WORK TO DO » Edit the lines from the one containing "How do I perform: Click the PureGEL" through the one containing "tap(61, 149)", inclusive, so that "midsole" becomes "outsole" and nothing else changes. Give back only those lines, without the pictures.

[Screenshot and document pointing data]
■ ■ ■ ■
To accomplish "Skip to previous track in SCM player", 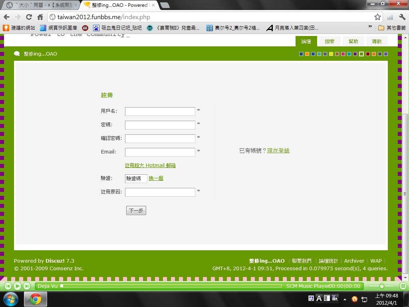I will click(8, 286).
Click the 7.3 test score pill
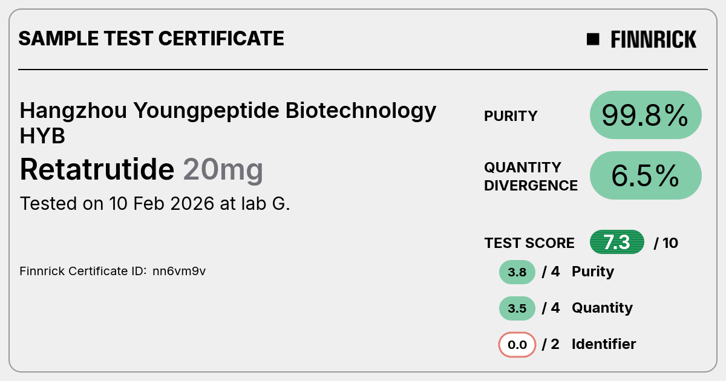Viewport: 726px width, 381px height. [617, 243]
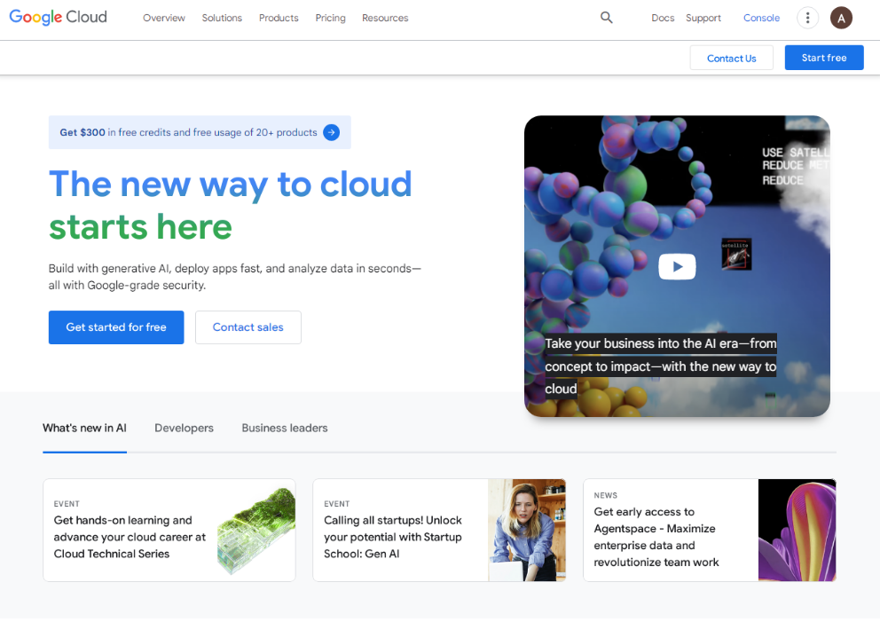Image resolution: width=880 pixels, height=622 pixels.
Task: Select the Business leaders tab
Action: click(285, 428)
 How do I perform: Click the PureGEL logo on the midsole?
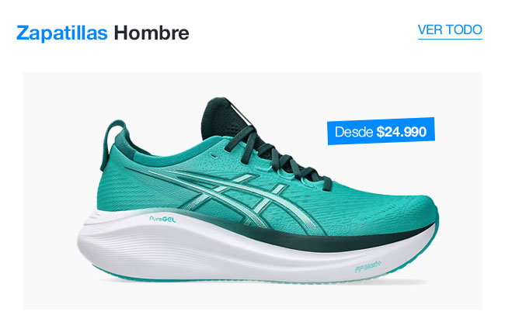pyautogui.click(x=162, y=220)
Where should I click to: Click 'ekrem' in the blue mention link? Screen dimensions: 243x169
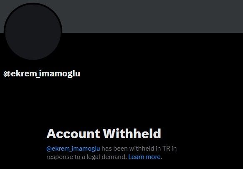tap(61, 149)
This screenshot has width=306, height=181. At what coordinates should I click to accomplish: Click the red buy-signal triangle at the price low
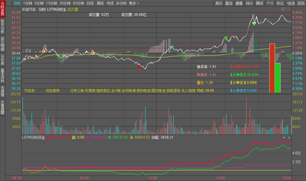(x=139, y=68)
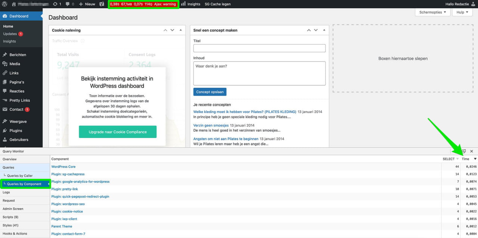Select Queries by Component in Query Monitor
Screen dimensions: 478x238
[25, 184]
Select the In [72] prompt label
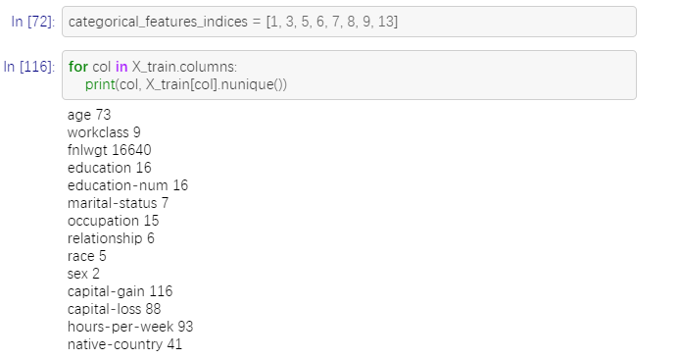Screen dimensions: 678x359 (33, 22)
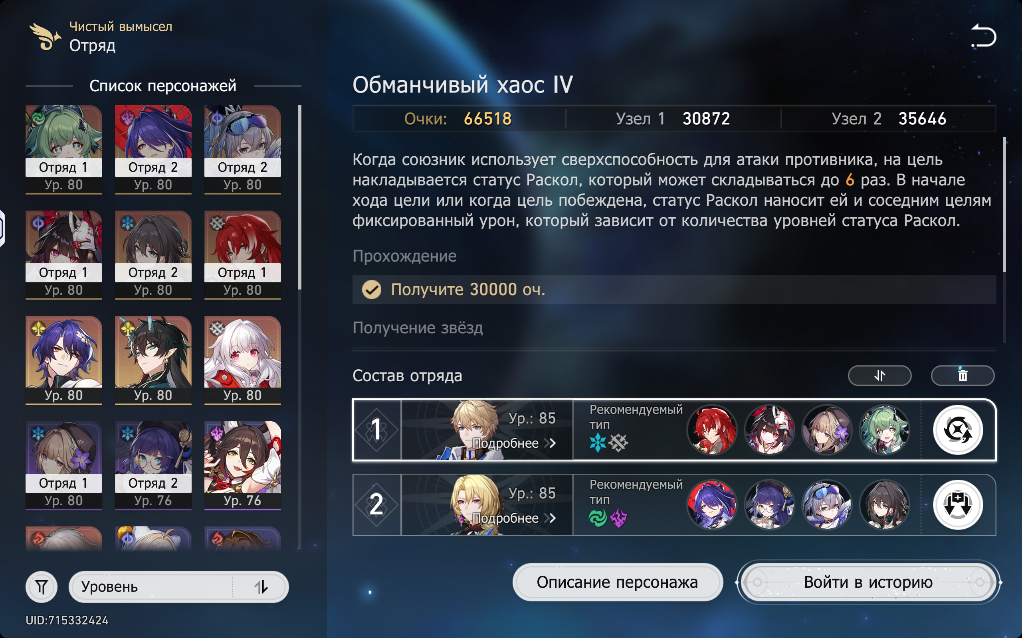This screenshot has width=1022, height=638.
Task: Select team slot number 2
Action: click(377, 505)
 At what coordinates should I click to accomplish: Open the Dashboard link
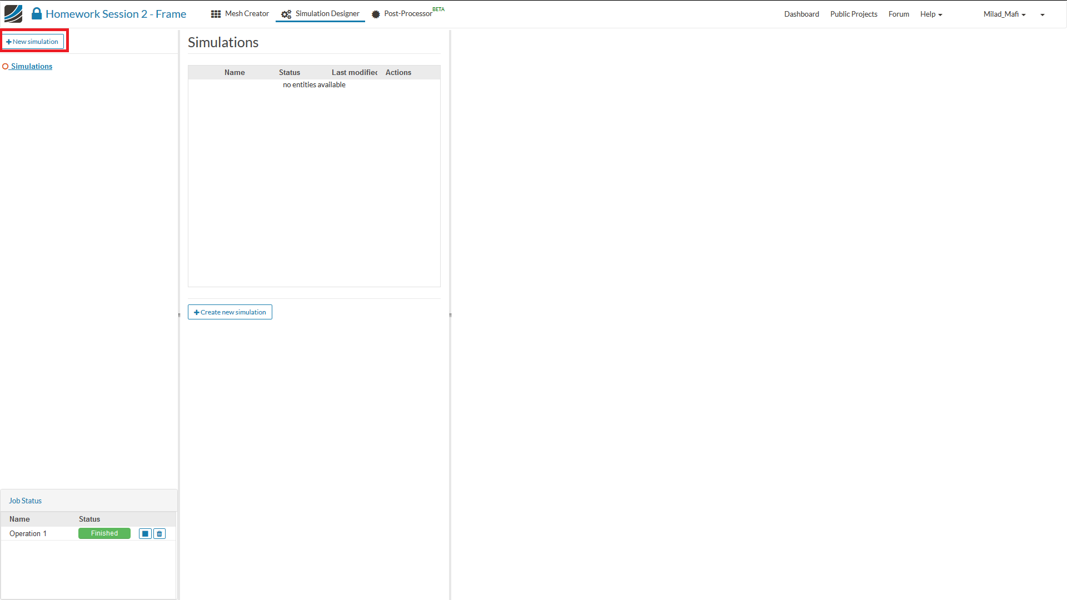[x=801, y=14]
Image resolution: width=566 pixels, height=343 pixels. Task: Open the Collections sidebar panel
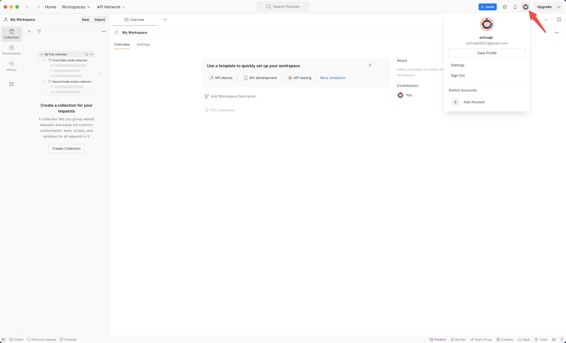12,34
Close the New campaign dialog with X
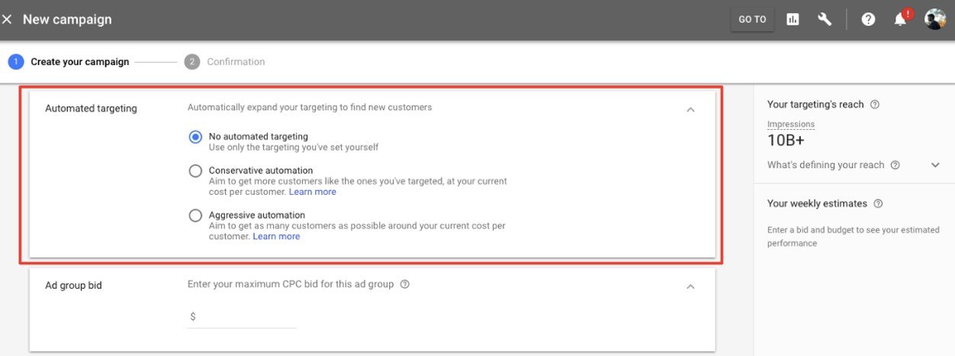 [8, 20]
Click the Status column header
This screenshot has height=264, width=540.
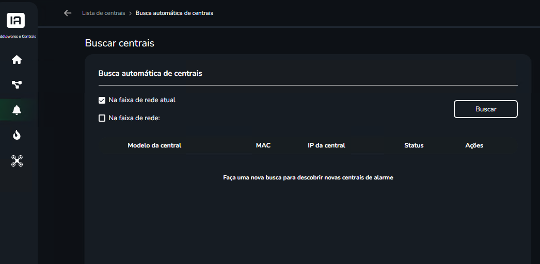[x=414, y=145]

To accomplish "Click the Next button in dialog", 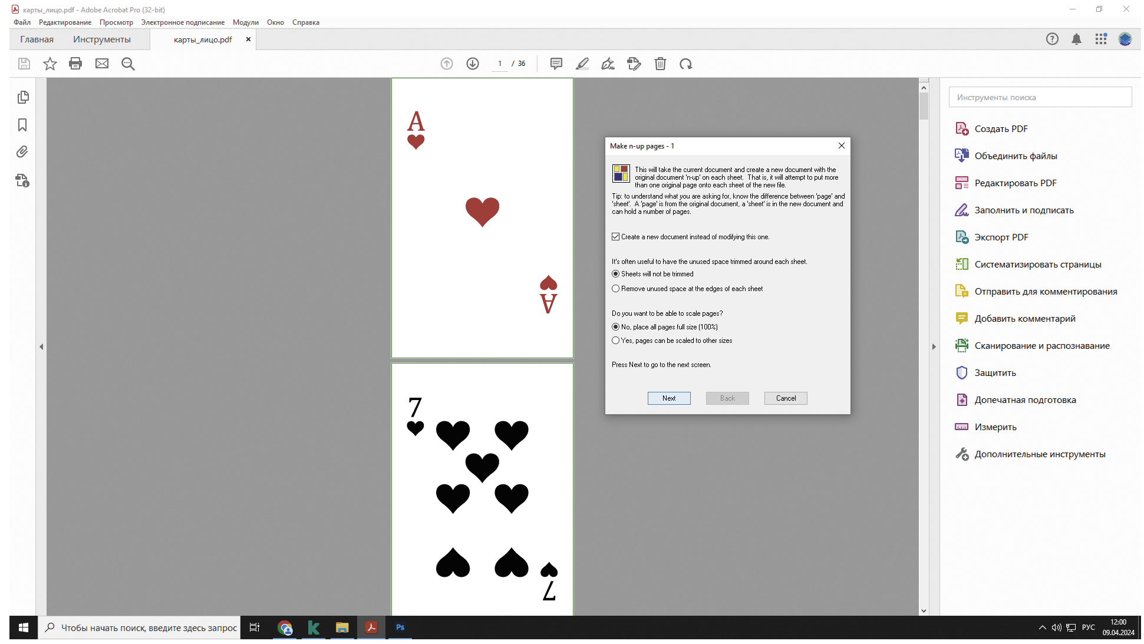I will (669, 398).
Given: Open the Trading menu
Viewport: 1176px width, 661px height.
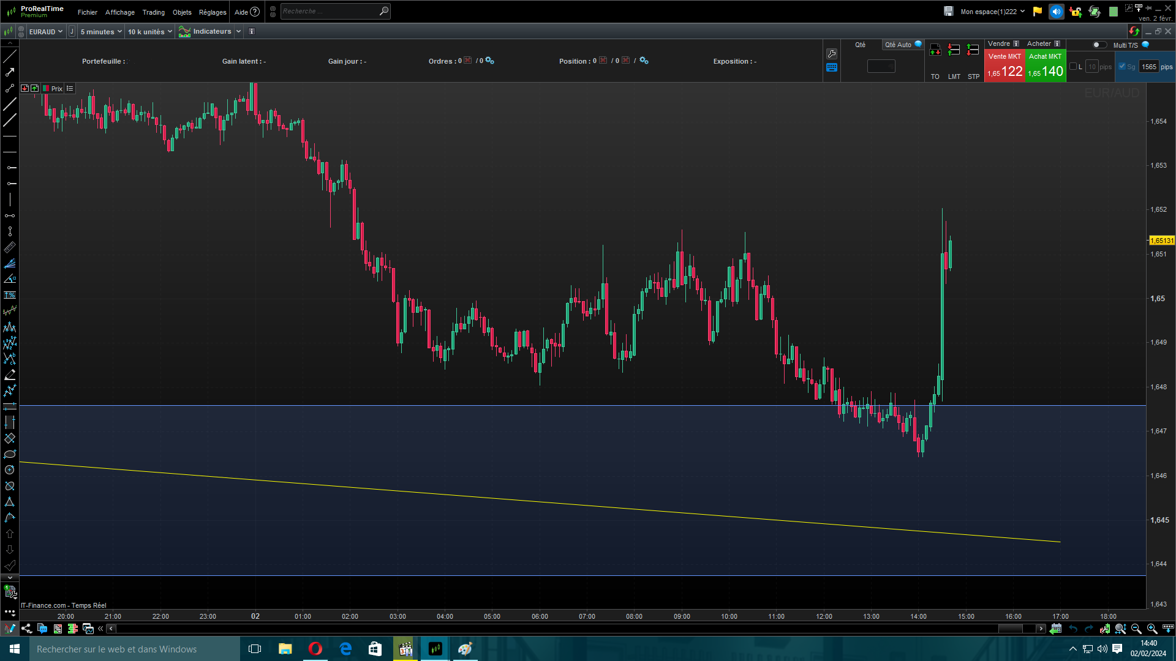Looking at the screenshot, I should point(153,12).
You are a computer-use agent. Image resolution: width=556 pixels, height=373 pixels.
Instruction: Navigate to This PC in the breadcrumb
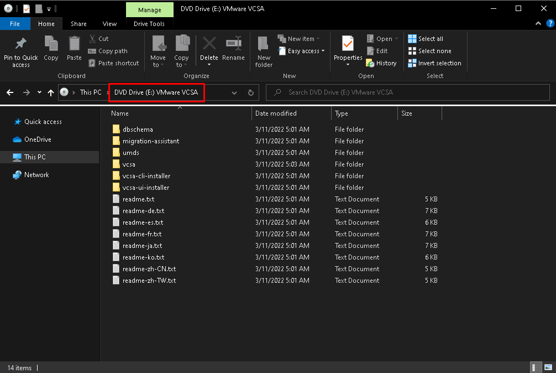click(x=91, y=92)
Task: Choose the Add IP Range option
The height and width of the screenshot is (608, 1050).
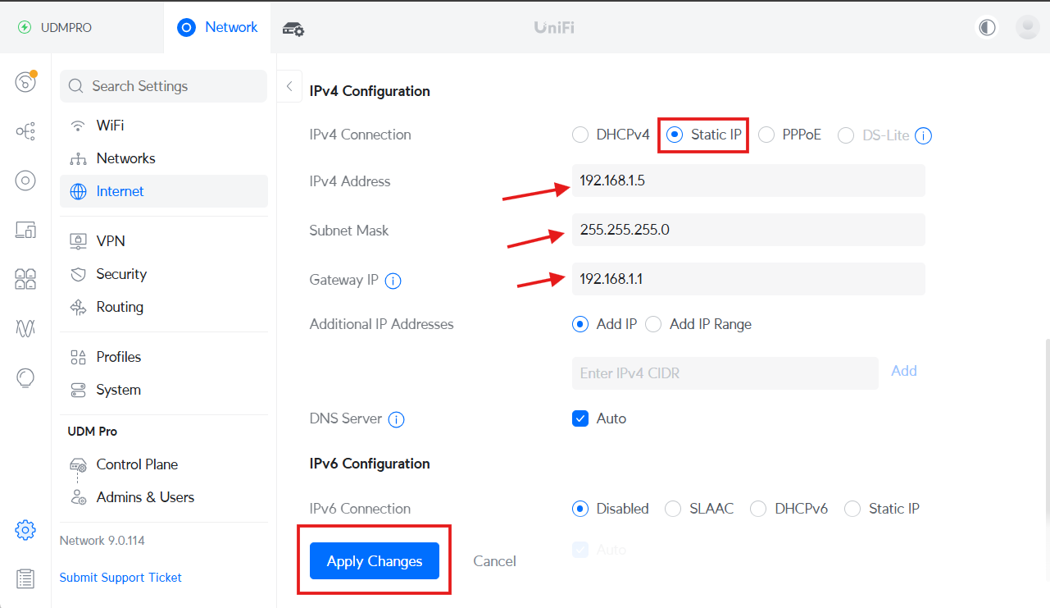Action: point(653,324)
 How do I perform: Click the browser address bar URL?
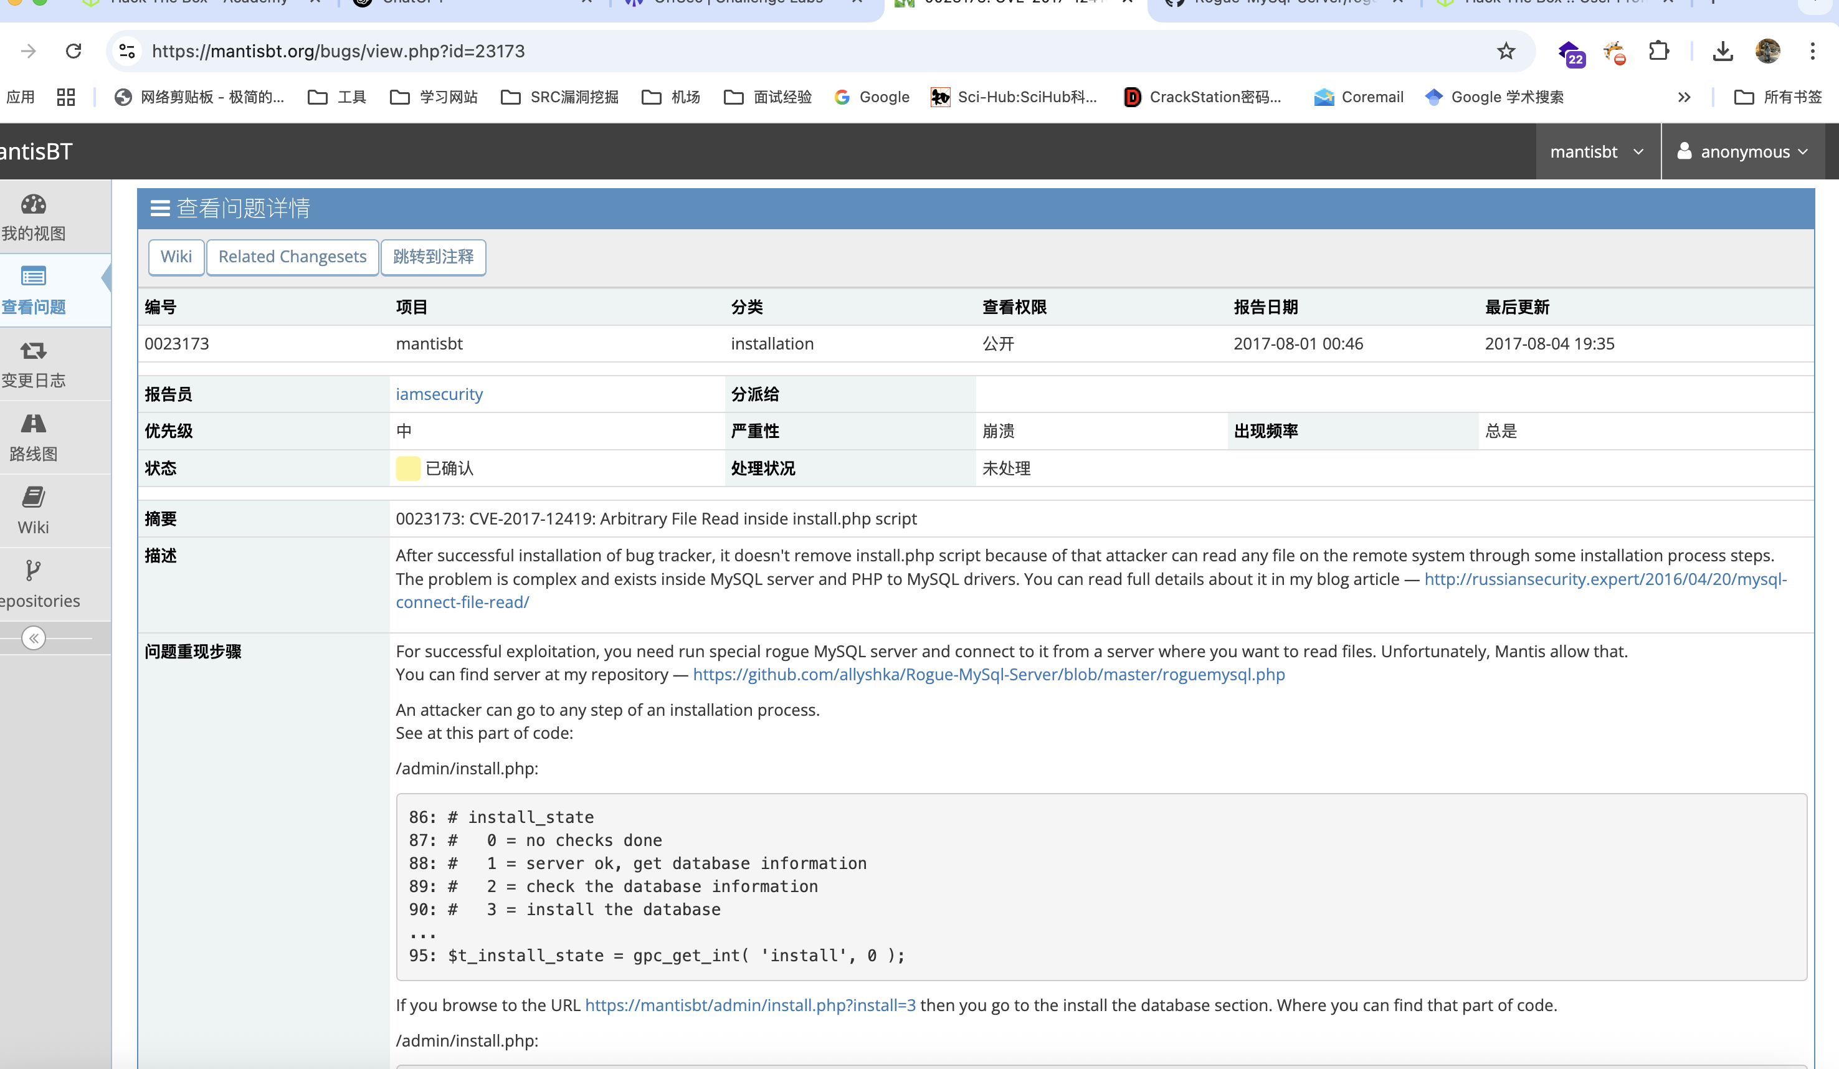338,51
■ ■ ■ ■
OUTPUT OF THE EXERCISE »
 How do I perform: Click the PureGEL logo on the outsole?
pyautogui.click(x=162, y=220)
Where should I click to: Click 'ekrem' in the blue mention link? Screen dimensions: 243x169
tap(61, 149)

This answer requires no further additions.